We (a great many humans now in the world) are in the grip of fear, even beyond the normal vicissitudes of life. We might say an existential dread because of climate change, environmental degradation, technological change, and the continuing threat oof war & nukes, to list my leading suspects. This, I contend, is part of the explanation of why we're seeing a decline in democracy and increased conflicts within and between nations. Fear: an excellent warning system; an undependable guidance system.

The British journalist and writer Anatol Lieven, now at Washington’s Carnegie Endowment for International Peace, recently argued that American patriotism has two faces. The first is the “American Creed,” a civic ideology that espouses liberty, democracy, and the rule of law. A powerful integrative ideology with elements of messianism has always been extremely important in the success of world empires. The Byzantines had their Orthodox Christianity, the Arabs had Islam, the French had la mission civilisatrice, and the Soviets had Marxism-Leninism. The American Creed impels its adherents to extend the Western values and Western democracy to the whole of the world.
This observation now seems rather dated, doesn't it? Our creed is slowly changing before our eyes, although the struggle to preserve the values of liberty, democracy, and the rule of law isn't over.

All this may still be presented as a Gibbonian narrative of long-term decline. Alternatively, however, Roman history can be understood as the normal working of a complex adaptive system, with political strife, barbarian migration (and integration), and imperial rivalry as integral features of late antiquity, and Christianity as a cement, not a solvent. Rome’s fall, by contrast, was quite sudden and dramatic—just as one would expect when such a complex system goes critical.

Kissinger pointed to “the environment, energy security and climate change.” Such problems could serve as avenues for cooperation between China and the United States, much as the problem of the Soviet Union had done during the 1970s.
Still true. See the recent U.S.-China agreement in Glascow. Think of the potential of a cooperative rivalry.

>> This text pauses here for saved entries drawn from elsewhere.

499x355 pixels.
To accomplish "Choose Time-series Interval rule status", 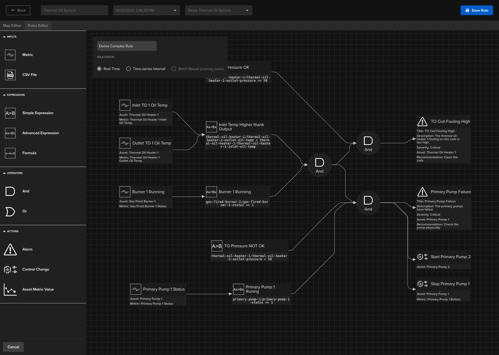I will click(128, 69).
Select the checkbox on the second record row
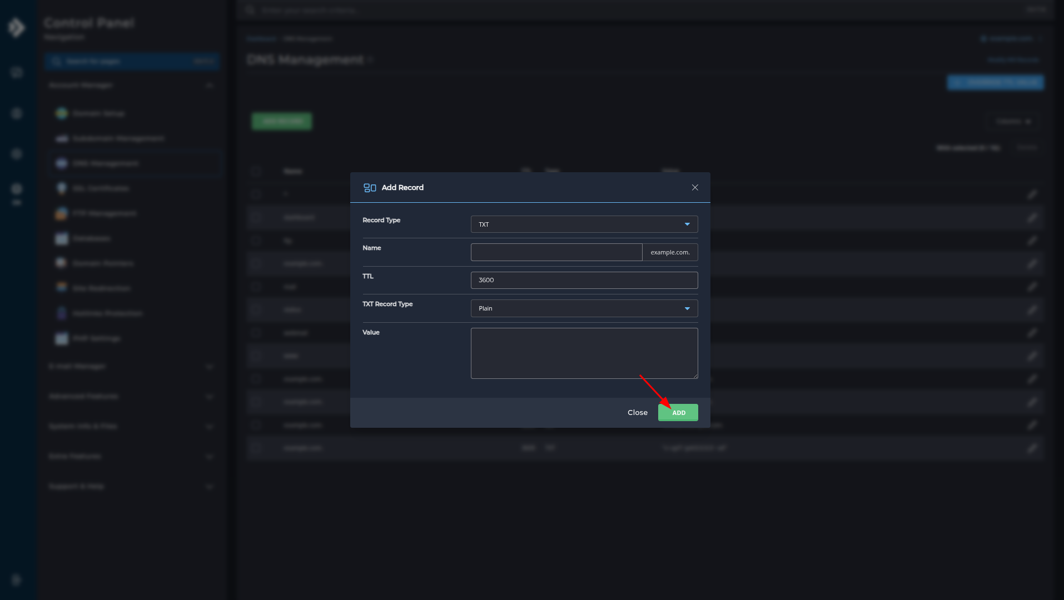The image size is (1064, 600). [x=256, y=217]
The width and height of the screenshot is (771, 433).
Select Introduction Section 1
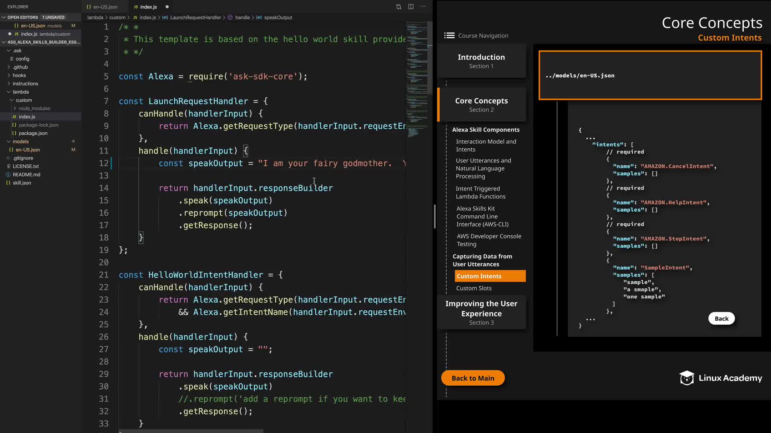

When Hippias goes home, he remains one, for, though he lives alone, he does not seek to keep himself company. He certainly does not lose consciousness; he is simply not in the habit of actualizing it. When Socrates goes home, he is not alone, he is by himself. Clearly, with this fellow who awaits him, Socrates has to come to some kind of agreement, because they live under the same roof. Better to be at odds with the whole world than be at odds with the only one you are forced to live together with when you have left company behind.
To wit, yourself.

On the level of common opinion, this means that clarity and greatness are seen as opposites.

An existential, meta-logical solution of the perplexity can be found in Heidegger, who, as we saw, evinced something like the old Platonic wonder in reiterating the question Why is there anything at all rather than nothing? According to Heidegger, to think and to thank are essentially the same; the very words derive from the same etymological root. This, obviously, is closer to Plato’s wondering admiration than any of the answers discussed. Its difficulty lies not in the etymological derivation and the lack of an argumentative demonstration. It is still the old difficulty inherent in Plato, of which Plato himself seems to have been well aware and which is discussed in the Parmenides. Admiring wonder conceived as the starting-point of philosophy leaves no place for the factual existence of disharmony, of ugliness, and finally of evil.